I realize this would be an implementation detail/optimization but it might be worthwhile considering this possibility while working on the spec.

I remember the performance breakthrough when C language tools solved this problem and would like to see the same thing for XML/XSLT.

—Posted by Sean Gilligan on 30 Sep 2006 @ 09:03 UTC #

I'm wondering what is different between this "new" pipeline language and the one defined previously here: http://www.w3.org/TR/xml-pipeline/ also by the W3C* but dated from 28 February 2002. Anyway it's great that there is work on this subject again, 'cause i'm actually digging into http://sxpipe.dev.java.net/ and this doesn't implement all things described in the schemas, although this is a good starting point.

* btw the schemas provided here seems to be wrong regarding the use of 2 ids attributes in the processdef element, but i guess this as already been reported in the right place.

—Posted by Rastaman on 12 Nov 2006 @ 12:05 UTC #

Hi, thanks for the article - but I am having troubling getting to grips with the XProc pipeline.

Could someone please go through the above XProc document and explain the details, explicitly pointing out the 'implicit output ports' ;) Kind regards

—Posted by Daryn on 12 Apr 2007 @ 01:05 UTC #

How is this whole thing different than building a few Spring POJOs and wiring them together?
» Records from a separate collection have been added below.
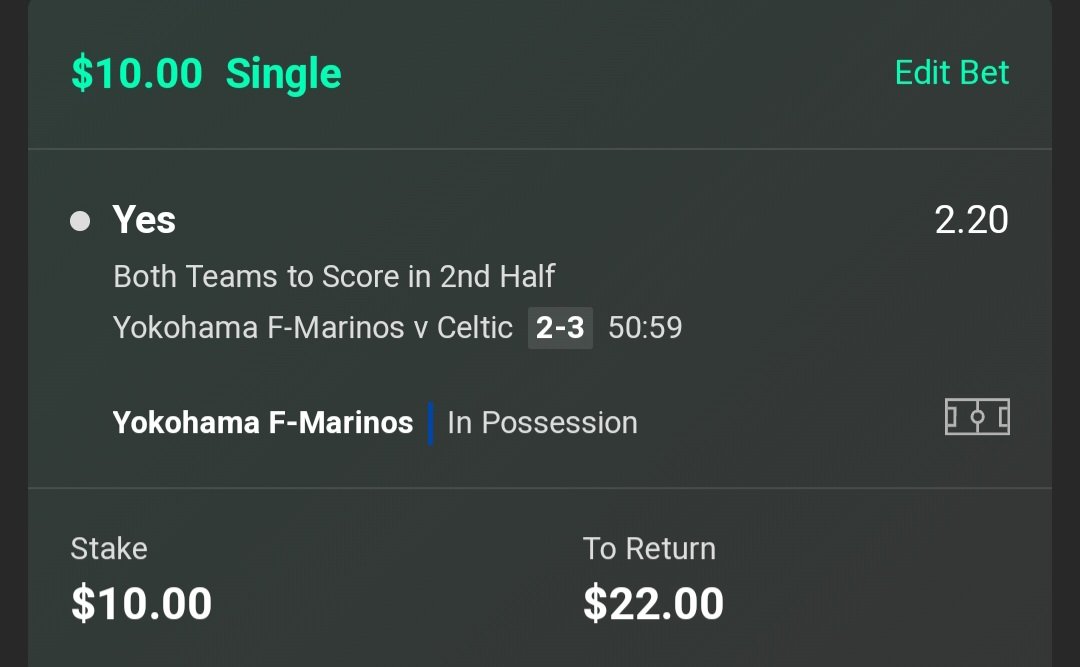Tap the In Possession status text
This screenshot has width=1080, height=667.
(x=542, y=422)
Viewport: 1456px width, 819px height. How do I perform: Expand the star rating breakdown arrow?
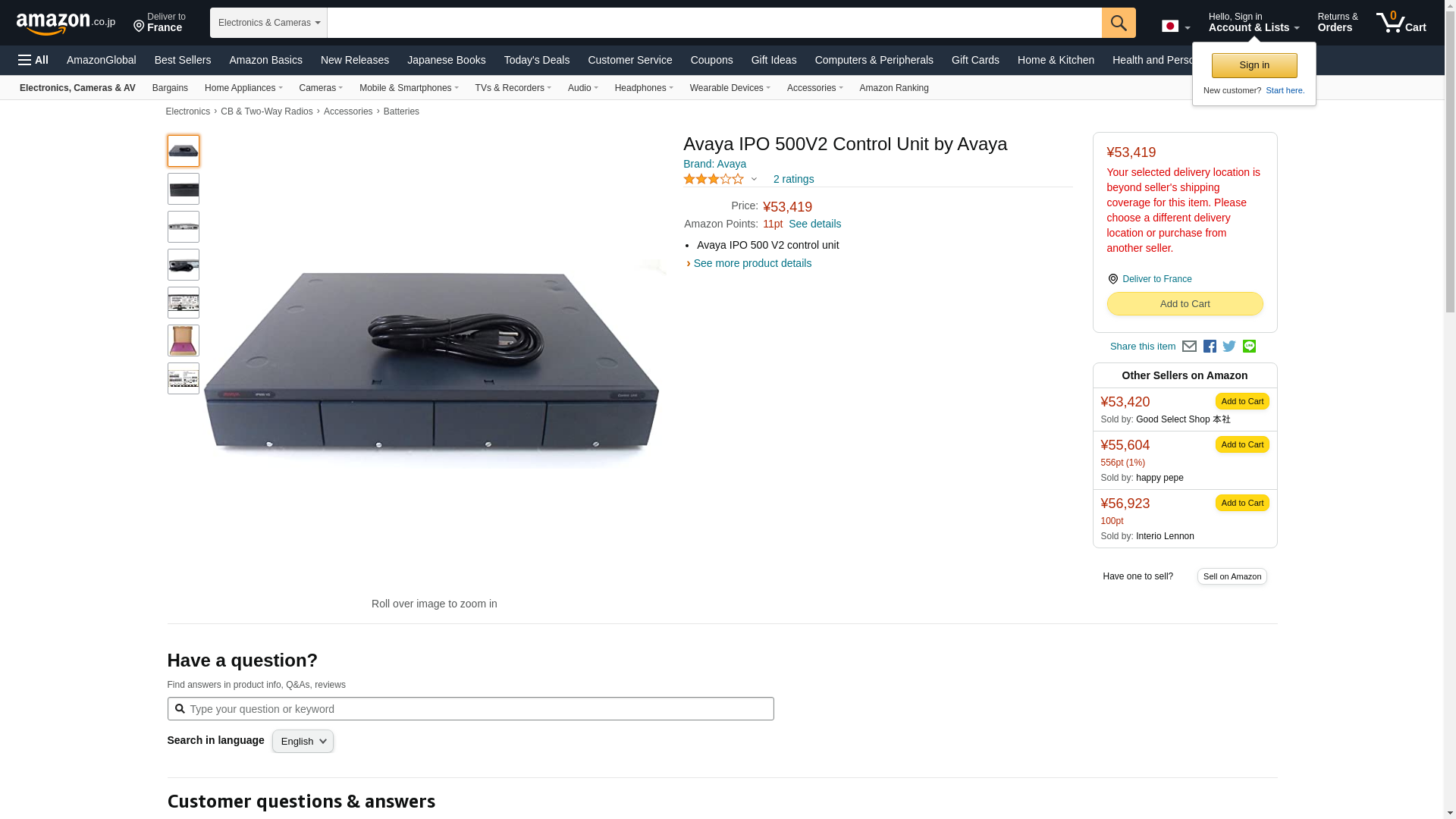[754, 179]
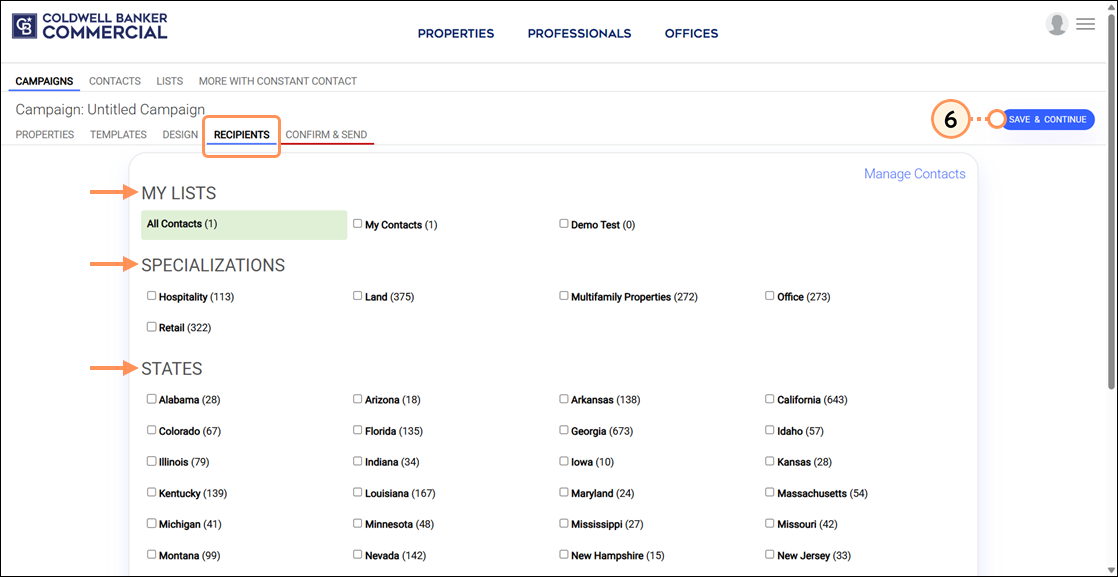Image resolution: width=1118 pixels, height=577 pixels.
Task: Check the California state checkbox
Action: point(769,398)
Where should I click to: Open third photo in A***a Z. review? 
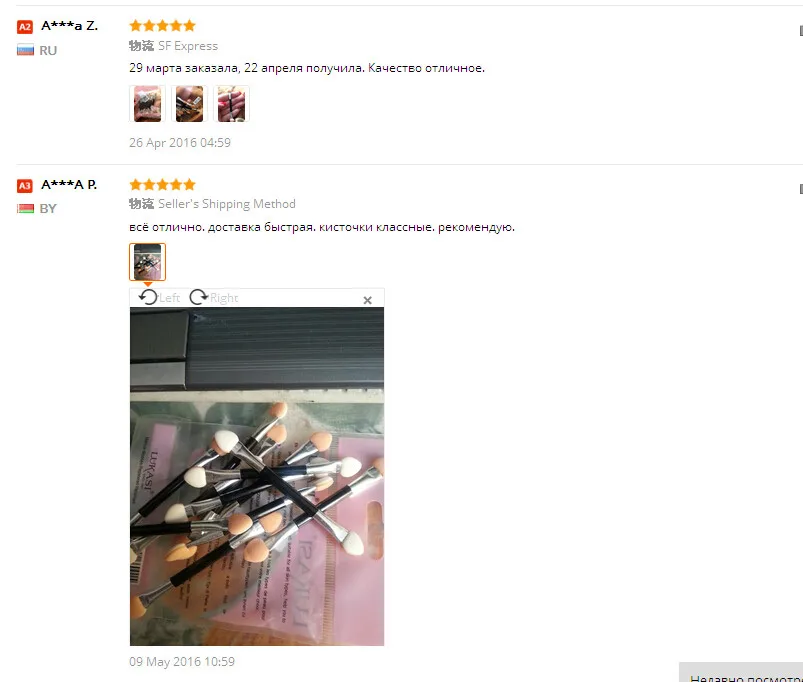pos(231,104)
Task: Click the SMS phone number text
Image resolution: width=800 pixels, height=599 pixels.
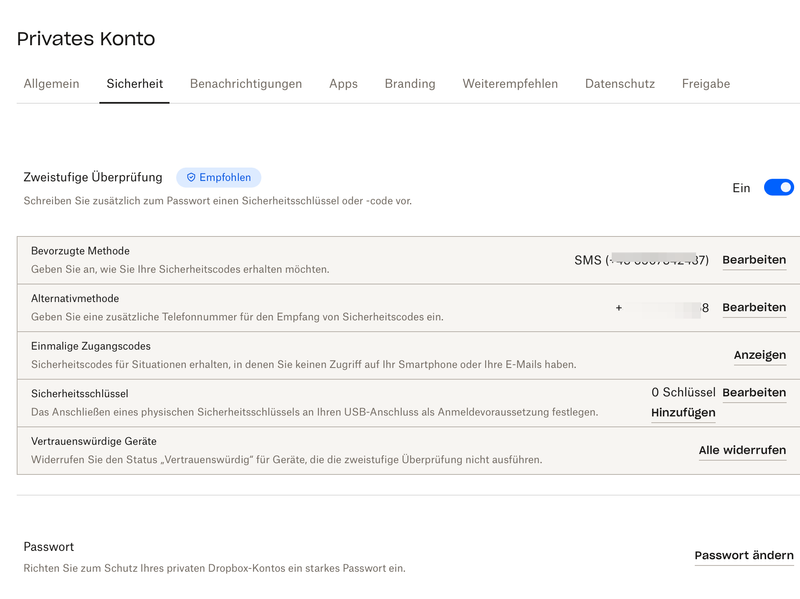Action: (x=641, y=260)
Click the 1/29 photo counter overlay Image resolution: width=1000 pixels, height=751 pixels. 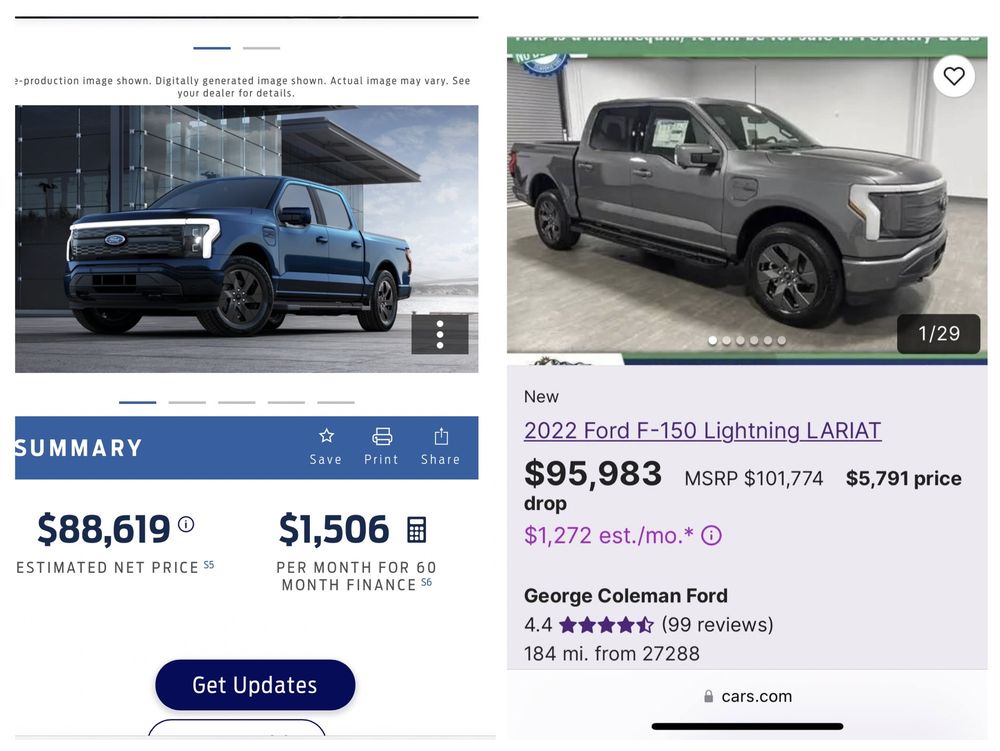(938, 333)

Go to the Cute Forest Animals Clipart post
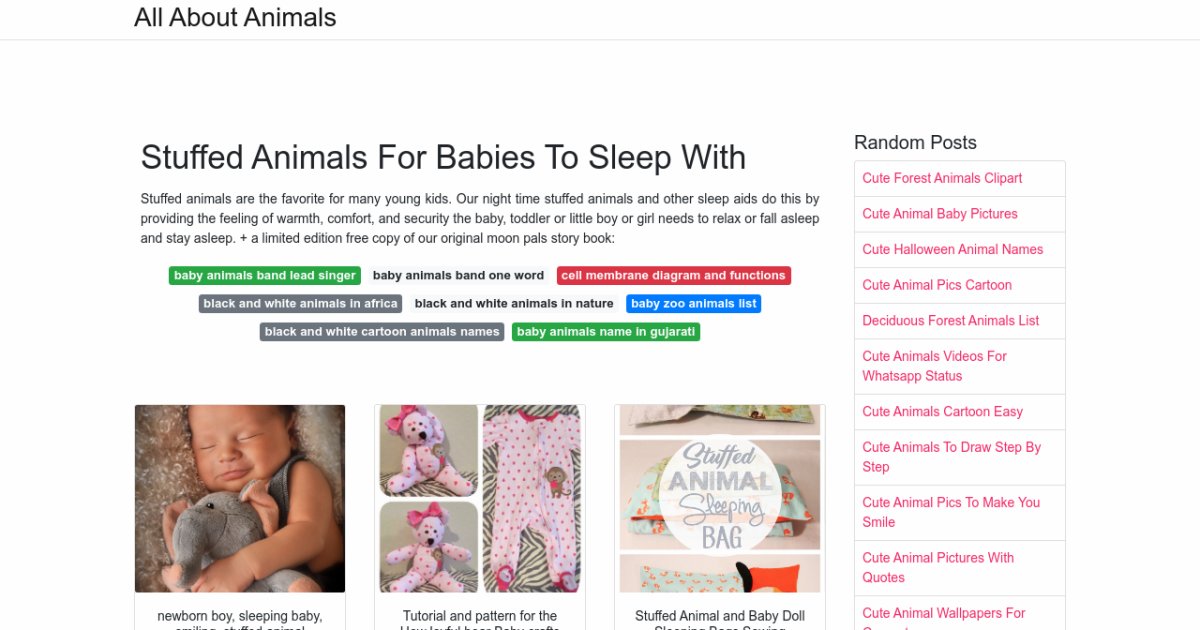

I haven't read the most recent draft, but the original example here sure looks like it could be implemented in 35 minutes with the Spring IoC.

—Posted by benson margulies on 23 Sep 2007 @ 07:50 UTC #

You could, no doubt, implement any particular pipeline with (insert application/platform specific framework of your choice) in reasonably short order.

But XProc is language and platform neutral and reasonably declarative.

Lots and lots of folks who write XSLT stylesheets wouldn't be comfortable writing Java code to do the same translations. I expect that XProc will provide that level of interoperability and accessibility for pipelining.